-------- RECORDS SHOWN

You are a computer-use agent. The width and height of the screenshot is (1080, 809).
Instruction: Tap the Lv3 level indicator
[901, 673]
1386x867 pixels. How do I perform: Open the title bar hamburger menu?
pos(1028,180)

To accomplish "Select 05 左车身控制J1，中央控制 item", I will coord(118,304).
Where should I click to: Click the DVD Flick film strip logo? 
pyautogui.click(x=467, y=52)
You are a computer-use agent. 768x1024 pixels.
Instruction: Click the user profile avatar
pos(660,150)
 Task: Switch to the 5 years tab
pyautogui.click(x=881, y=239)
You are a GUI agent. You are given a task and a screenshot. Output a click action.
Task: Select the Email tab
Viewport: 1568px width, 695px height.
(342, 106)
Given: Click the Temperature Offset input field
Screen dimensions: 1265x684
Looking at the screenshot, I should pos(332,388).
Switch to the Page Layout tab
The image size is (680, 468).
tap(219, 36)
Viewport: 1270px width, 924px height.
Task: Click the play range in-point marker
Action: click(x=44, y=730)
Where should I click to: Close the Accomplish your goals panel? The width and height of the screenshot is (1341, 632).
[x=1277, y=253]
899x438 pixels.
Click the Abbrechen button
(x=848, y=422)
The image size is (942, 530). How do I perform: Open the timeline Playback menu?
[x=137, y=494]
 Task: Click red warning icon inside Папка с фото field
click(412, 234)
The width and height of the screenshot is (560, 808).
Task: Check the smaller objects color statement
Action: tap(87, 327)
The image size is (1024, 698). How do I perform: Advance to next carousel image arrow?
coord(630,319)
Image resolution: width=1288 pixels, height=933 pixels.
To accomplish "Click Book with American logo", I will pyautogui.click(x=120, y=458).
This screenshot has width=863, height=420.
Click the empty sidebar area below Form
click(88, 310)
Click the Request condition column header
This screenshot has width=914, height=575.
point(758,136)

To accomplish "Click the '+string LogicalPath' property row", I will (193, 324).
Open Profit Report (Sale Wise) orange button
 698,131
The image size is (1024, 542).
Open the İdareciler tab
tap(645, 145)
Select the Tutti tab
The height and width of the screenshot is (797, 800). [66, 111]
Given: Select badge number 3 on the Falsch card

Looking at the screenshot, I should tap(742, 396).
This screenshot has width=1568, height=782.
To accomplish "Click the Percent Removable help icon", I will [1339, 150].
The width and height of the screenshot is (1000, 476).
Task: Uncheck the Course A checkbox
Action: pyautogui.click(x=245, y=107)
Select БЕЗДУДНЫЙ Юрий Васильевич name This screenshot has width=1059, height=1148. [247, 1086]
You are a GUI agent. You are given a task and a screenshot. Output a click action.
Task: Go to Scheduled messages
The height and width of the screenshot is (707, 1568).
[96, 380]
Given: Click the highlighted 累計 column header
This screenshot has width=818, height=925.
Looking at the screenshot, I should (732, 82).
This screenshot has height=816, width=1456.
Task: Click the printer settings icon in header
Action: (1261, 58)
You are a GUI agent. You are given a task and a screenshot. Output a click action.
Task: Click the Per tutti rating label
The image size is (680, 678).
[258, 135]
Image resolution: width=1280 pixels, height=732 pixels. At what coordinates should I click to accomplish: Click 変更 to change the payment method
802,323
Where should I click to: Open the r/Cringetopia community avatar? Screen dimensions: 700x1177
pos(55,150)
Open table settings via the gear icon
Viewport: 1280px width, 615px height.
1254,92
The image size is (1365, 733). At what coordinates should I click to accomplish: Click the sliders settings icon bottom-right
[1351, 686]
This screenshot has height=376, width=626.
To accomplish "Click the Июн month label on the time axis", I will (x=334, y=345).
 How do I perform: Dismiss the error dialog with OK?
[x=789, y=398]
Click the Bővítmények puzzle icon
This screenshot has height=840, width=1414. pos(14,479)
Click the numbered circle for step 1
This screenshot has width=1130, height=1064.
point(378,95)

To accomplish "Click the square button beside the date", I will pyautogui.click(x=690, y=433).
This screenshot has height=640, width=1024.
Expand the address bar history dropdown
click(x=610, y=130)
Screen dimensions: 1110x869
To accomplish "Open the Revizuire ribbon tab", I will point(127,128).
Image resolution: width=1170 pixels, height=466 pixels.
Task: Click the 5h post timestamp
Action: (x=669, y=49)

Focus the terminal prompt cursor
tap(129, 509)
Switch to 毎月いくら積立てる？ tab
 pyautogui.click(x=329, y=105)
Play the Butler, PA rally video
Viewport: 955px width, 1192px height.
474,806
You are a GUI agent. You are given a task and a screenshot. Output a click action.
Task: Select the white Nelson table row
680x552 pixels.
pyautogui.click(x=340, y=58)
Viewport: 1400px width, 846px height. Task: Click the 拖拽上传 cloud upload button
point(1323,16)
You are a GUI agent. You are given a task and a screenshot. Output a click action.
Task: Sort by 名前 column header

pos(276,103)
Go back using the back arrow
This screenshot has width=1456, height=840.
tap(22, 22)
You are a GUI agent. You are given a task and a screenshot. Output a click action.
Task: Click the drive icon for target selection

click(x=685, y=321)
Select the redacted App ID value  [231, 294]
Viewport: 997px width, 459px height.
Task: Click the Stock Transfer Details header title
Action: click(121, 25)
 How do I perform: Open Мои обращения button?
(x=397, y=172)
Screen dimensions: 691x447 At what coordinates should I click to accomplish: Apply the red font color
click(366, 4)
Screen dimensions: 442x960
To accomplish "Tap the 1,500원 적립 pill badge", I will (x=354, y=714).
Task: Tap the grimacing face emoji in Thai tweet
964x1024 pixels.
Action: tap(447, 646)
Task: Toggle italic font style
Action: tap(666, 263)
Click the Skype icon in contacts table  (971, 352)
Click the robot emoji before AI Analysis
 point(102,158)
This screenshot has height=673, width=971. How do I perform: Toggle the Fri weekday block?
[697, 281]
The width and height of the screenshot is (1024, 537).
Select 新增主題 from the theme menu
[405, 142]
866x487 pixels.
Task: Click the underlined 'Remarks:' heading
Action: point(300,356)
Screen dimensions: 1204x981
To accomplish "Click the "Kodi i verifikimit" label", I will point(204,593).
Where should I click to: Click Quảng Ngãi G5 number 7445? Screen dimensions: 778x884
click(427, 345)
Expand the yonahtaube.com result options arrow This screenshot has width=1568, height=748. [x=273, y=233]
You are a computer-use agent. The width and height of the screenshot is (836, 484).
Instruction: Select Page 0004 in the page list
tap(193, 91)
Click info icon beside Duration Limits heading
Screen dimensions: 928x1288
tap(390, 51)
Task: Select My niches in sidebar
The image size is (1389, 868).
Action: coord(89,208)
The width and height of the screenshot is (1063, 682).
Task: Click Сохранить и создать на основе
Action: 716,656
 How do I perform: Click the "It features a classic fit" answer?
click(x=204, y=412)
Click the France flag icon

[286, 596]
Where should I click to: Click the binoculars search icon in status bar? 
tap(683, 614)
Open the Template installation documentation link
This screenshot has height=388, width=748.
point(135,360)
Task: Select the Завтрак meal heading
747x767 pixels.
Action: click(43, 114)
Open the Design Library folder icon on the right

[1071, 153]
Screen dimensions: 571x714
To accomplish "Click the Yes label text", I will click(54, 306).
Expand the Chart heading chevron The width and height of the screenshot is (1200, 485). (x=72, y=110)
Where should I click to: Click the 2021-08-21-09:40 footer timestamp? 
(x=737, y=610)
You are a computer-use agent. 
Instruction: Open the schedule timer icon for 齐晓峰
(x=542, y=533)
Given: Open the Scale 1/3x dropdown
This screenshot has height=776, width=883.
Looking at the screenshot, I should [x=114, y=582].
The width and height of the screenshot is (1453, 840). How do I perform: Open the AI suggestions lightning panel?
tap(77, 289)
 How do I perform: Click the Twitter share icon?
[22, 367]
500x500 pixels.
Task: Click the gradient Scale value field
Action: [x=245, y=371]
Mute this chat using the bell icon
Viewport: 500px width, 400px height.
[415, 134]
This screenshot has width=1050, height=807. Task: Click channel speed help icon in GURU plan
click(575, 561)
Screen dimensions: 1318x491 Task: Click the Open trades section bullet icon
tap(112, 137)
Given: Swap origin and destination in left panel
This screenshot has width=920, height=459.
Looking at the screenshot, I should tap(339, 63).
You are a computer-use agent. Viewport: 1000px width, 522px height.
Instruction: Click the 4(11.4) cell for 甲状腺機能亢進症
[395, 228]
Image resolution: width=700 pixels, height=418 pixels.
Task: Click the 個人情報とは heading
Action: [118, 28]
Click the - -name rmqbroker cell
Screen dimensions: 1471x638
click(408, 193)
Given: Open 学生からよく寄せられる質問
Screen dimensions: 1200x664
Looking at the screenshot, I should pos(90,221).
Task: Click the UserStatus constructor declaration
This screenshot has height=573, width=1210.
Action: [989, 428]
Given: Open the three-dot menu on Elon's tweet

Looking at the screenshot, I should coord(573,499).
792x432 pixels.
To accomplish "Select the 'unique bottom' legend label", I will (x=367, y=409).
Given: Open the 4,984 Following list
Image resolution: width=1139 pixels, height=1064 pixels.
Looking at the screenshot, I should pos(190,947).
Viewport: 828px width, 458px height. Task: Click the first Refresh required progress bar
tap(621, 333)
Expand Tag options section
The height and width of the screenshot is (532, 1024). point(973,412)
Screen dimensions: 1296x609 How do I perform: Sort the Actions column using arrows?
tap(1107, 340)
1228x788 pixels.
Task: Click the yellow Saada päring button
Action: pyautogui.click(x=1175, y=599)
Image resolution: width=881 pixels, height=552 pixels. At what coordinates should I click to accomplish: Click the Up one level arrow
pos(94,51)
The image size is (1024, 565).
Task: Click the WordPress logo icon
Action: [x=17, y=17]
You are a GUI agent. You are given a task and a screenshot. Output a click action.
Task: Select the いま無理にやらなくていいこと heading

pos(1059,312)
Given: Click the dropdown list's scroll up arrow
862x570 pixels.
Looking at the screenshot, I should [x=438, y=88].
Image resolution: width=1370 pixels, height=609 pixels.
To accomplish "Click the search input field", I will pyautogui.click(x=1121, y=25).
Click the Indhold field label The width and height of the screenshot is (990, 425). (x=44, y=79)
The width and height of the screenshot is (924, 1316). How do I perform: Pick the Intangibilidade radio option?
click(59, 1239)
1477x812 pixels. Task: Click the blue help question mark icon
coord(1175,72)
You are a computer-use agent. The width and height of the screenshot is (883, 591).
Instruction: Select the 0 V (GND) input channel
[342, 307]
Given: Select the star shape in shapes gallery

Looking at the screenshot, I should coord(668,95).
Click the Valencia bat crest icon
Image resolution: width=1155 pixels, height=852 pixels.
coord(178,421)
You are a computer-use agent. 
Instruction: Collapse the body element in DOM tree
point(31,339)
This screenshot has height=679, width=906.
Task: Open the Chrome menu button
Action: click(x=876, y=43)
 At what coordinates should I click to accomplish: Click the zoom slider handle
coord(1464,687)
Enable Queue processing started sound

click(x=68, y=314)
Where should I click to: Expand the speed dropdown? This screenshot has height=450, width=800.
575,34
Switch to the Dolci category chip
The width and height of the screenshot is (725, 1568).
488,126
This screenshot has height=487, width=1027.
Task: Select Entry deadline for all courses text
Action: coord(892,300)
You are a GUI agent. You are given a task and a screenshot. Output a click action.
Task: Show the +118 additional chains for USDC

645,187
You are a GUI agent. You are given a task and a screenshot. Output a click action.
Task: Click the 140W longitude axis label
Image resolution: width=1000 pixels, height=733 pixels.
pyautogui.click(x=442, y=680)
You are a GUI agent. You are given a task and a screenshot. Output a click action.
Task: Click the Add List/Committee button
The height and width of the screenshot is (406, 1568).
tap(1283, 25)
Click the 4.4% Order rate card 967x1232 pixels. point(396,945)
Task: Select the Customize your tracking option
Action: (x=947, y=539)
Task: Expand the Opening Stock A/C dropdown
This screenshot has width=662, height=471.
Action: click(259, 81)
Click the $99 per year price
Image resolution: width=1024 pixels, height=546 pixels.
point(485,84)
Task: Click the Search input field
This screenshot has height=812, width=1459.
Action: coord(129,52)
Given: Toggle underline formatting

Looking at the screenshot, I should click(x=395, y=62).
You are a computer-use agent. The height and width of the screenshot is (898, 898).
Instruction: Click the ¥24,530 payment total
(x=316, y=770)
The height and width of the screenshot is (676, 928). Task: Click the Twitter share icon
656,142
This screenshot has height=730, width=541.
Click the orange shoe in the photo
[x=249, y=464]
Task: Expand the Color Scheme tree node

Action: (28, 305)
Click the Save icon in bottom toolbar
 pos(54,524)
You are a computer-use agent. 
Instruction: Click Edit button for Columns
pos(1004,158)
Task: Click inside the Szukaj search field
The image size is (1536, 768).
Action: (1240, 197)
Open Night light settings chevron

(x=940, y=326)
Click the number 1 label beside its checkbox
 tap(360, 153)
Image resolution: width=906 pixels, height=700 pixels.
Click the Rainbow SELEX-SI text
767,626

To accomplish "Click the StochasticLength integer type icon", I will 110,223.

----------------

WORK REQUEST
Tally the lines of the listing above that include the string "computer". Provide the total alone.

ANSWER SECTION
9